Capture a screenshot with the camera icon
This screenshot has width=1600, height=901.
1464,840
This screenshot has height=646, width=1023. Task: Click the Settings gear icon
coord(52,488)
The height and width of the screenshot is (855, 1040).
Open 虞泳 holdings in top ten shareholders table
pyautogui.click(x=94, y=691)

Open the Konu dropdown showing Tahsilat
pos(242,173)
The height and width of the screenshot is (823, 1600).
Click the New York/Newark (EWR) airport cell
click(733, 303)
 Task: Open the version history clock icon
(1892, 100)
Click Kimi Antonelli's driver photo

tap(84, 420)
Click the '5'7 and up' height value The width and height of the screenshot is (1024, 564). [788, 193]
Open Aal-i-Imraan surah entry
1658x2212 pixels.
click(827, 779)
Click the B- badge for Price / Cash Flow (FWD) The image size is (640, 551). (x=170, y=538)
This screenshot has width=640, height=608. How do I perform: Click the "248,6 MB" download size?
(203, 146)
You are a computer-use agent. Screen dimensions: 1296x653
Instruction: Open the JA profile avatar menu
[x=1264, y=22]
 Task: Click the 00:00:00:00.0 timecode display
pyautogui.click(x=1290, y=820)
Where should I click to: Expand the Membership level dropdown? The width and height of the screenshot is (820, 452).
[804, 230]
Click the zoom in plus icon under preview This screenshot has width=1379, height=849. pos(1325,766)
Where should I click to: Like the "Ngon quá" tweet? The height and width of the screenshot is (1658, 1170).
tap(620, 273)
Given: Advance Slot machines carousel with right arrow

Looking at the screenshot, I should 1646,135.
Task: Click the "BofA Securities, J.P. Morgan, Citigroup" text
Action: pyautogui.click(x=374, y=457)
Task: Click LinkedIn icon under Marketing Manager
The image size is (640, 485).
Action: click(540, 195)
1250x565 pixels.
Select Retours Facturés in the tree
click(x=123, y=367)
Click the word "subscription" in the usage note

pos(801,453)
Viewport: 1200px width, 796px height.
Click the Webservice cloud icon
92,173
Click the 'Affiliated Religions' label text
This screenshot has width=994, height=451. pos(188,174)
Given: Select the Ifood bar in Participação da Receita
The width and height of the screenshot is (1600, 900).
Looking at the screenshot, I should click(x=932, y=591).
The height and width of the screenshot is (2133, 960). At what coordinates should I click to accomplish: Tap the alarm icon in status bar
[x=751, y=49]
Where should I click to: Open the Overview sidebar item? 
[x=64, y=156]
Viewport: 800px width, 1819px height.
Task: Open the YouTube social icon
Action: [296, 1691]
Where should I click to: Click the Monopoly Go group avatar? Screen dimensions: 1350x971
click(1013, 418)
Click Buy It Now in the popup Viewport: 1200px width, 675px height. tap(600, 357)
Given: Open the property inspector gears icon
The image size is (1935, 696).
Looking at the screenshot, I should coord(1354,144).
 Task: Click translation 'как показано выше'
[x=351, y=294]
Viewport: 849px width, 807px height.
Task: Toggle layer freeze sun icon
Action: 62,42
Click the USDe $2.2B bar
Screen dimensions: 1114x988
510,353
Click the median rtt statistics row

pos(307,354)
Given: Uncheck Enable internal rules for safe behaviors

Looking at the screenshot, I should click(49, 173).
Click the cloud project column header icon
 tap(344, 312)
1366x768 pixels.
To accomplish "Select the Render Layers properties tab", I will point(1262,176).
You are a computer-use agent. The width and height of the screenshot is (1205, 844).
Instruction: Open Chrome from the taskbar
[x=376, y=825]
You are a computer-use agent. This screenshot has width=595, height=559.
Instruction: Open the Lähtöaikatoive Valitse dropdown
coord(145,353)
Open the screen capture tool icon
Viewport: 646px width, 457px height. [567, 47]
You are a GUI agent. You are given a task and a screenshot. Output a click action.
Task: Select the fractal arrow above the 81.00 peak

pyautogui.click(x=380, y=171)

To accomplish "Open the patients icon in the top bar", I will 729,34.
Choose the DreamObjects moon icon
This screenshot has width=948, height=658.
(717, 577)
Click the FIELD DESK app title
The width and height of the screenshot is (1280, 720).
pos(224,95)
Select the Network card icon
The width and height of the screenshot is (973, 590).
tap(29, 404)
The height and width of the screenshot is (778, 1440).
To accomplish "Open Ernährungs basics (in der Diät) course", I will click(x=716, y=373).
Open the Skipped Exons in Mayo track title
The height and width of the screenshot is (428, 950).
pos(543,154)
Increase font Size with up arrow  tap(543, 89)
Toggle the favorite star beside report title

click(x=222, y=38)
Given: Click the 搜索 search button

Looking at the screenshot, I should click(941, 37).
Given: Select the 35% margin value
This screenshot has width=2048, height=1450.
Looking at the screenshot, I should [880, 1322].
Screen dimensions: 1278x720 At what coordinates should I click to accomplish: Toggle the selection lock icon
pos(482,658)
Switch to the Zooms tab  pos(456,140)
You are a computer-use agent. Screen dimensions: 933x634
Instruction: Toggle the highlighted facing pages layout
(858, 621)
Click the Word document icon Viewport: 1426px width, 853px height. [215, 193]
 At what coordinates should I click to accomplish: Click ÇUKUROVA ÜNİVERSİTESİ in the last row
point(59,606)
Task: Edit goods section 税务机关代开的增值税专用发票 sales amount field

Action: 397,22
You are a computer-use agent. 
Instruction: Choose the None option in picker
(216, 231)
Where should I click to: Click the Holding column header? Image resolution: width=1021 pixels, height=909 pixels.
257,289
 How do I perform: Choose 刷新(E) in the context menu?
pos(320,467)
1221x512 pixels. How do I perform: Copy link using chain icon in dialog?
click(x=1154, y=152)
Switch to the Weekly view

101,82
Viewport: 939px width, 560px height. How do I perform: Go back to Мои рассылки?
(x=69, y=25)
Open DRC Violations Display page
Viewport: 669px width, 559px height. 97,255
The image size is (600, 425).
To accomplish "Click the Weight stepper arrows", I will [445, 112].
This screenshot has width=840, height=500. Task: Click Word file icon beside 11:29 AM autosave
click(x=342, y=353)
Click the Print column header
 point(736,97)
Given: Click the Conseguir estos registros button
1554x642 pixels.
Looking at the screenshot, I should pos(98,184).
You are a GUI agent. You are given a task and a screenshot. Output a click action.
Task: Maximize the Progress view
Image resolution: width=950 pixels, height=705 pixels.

* * *

**WORK TASK**
What you write must match the records above exactly, line for line.

**FINISHED TASK**
Capture a screenshot with the camera icon
This screenshot has width=1600, height=901.
1464,840
This screenshot has height=646, width=1023. Task: Click the Settings gear icon
coord(52,488)
The height and width of the screenshot is (855, 1040).
Open 虞泳 holdings in top ten shareholders table
pyautogui.click(x=94, y=691)

Open the Konu dropdown showing Tahsilat
pos(242,173)
The height and width of the screenshot is (823, 1600).
Click the New York/Newark (EWR) airport cell
click(733, 303)
 Task: Open the version history clock icon
(1892, 100)
Click Kimi Antonelli's driver photo

tap(84, 420)
Click the '5'7 and up' height value The width and height of the screenshot is (1024, 564). [788, 193]
Open Aal-i-Imraan surah entry
1658x2212 pixels.
click(827, 779)
Click the B- badge for Price / Cash Flow (FWD) The image size is (640, 551). (x=170, y=538)
This screenshot has width=640, height=608. How do I perform: Click the "248,6 MB" download size?
(203, 146)
You are a computer-use agent. Screen dimensions: 1296x653
Instruction: Open the JA profile avatar menu
[x=1264, y=22]
 Task: Click the 00:00:00:00.0 timecode display
pyautogui.click(x=1290, y=820)
Where should I click to: Expand the Membership level dropdown? The width and height of the screenshot is (820, 452).
[804, 230]
Click the zoom in plus icon under preview This screenshot has width=1379, height=849. pos(1325,766)
Where should I click to: Like the "Ngon quá" tweet? The height and width of the screenshot is (1658, 1170).
tap(620, 273)
Given: Advance Slot machines carousel with right arrow

Looking at the screenshot, I should 1646,135.
Task: Click the "BofA Securities, J.P. Morgan, Citigroup" text
Action: pyautogui.click(x=374, y=457)
Task: Click LinkedIn icon under Marketing Manager
The image size is (640, 485).
Action: click(540, 195)
1250x565 pixels.
Select Retours Facturés in the tree
click(x=123, y=367)
Click the word "subscription" in the usage note

pos(801,453)
Viewport: 1200px width, 796px height.
Click the Webservice cloud icon
92,173
Click the 'Affiliated Religions' label text
This screenshot has width=994, height=451. pos(188,174)
Given: Select the Ifood bar in Participação da Receita
The width and height of the screenshot is (1600, 900).
Looking at the screenshot, I should click(x=932, y=591).
The height and width of the screenshot is (2133, 960). At what coordinates should I click to accomplish: Tap the alarm icon in status bar
[x=751, y=49]
Where should I click to: Open the Overview sidebar item? 
[x=64, y=156]
Viewport: 800px width, 1819px height.
Task: Open the YouTube social icon
Action: [296, 1691]
Where should I click to: Click the Monopoly Go group avatar? Screen dimensions: 1350x971
click(1013, 418)
Click Buy It Now in the popup Viewport: 1200px width, 675px height. tap(600, 357)
Given: Open the property inspector gears icon
The image size is (1935, 696).
Looking at the screenshot, I should coord(1354,144).
 Task: Click translation 'как показано выше'
[x=351, y=294]
Viewport: 849px width, 807px height.
Task: Toggle layer freeze sun icon
Action: 62,42
Click the USDe $2.2B bar
Screen dimensions: 1114x988
510,353
Click the median rtt statistics row

pos(307,354)
Given: Uncheck Enable internal rules for safe behaviors

Looking at the screenshot, I should click(49, 173).
Click the cloud project column header icon
 tap(344, 312)
1366x768 pixels.
To accomplish "Select the Render Layers properties tab", I will point(1262,176).
You are a computer-use agent. The width and height of the screenshot is (1205, 844).
Instruction: Open Chrome from the taskbar
[x=376, y=825]
You are a computer-use agent. This screenshot has width=595, height=559.
Instruction: Open the Lähtöaikatoive Valitse dropdown
coord(145,353)
Open the screen capture tool icon
Viewport: 646px width, 457px height. [567, 47]
You are a GUI agent. You are given a task and a screenshot. Output a click action.
Task: Select the fractal arrow above the 81.00 peak

pyautogui.click(x=380, y=171)

To accomplish "Open the patients icon in the top bar", I will 729,34.
Choose the DreamObjects moon icon
This screenshot has width=948, height=658.
(717, 577)
Click the FIELD DESK app title
The width and height of the screenshot is (1280, 720).
pos(224,95)
Select the Network card icon
The width and height of the screenshot is (973, 590).
tap(29, 404)
The height and width of the screenshot is (778, 1440).
To accomplish "Open Ernährungs basics (in der Diät) course", I will click(x=716, y=373).
Open the Skipped Exons in Mayo track title
The height and width of the screenshot is (428, 950).
pos(543,154)
Increase font Size with up arrow  tap(543, 89)
Toggle the favorite star beside report title

click(x=222, y=38)
Given: Click the 搜索 search button

Looking at the screenshot, I should click(941, 37).
Given: Select the 35% margin value
This screenshot has width=2048, height=1450.
Looking at the screenshot, I should [880, 1322].
Screen dimensions: 1278x720 At what coordinates should I click to accomplish: Toggle the selection lock icon
pos(482,658)
Switch to the Zooms tab  pos(456,140)
You are a computer-use agent. Screen dimensions: 933x634
Instruction: Toggle the highlighted facing pages layout
(858, 621)
Click the Word document icon Viewport: 1426px width, 853px height. [215, 193]
 At what coordinates should I click to accomplish: Click ÇUKUROVA ÜNİVERSİTESİ in the last row
point(59,606)
Task: Edit goods section 税务机关代开的增值税专用发票 sales amount field

Action: 397,22
You are a computer-use agent. 
Instruction: Choose the None option in picker
(216, 231)
Where should I click to: Click the Holding column header? Image resolution: width=1021 pixels, height=909 pixels.
257,289
 How do I perform: Choose 刷新(E) in the context menu?
pos(320,467)
1221x512 pixels. How do I perform: Copy link using chain icon in dialog?
click(x=1154, y=152)
Switch to the Weekly view

101,82
Viewport: 939px width, 560px height. How do I perform: Go back to Мои рассылки?
(x=69, y=25)
Open DRC Violations Display page
Viewport: 669px width, 559px height. 97,255
The image size is (600, 425).
To accomplish "Click the Weight stepper arrows", I will [445, 112].
This screenshot has width=840, height=500. Task: Click Word file icon beside 11:29 AM autosave
click(x=342, y=353)
Click the Print column header
 point(736,97)
Given: Click the Conseguir estos registros button
1554x642 pixels.
Looking at the screenshot, I should pos(98,184).
You are a GUI agent. You are given a task and a screenshot. Output a click action.
Task: Maximize the Progress view
Image resolution: width=950 pixels, height=705 pixels.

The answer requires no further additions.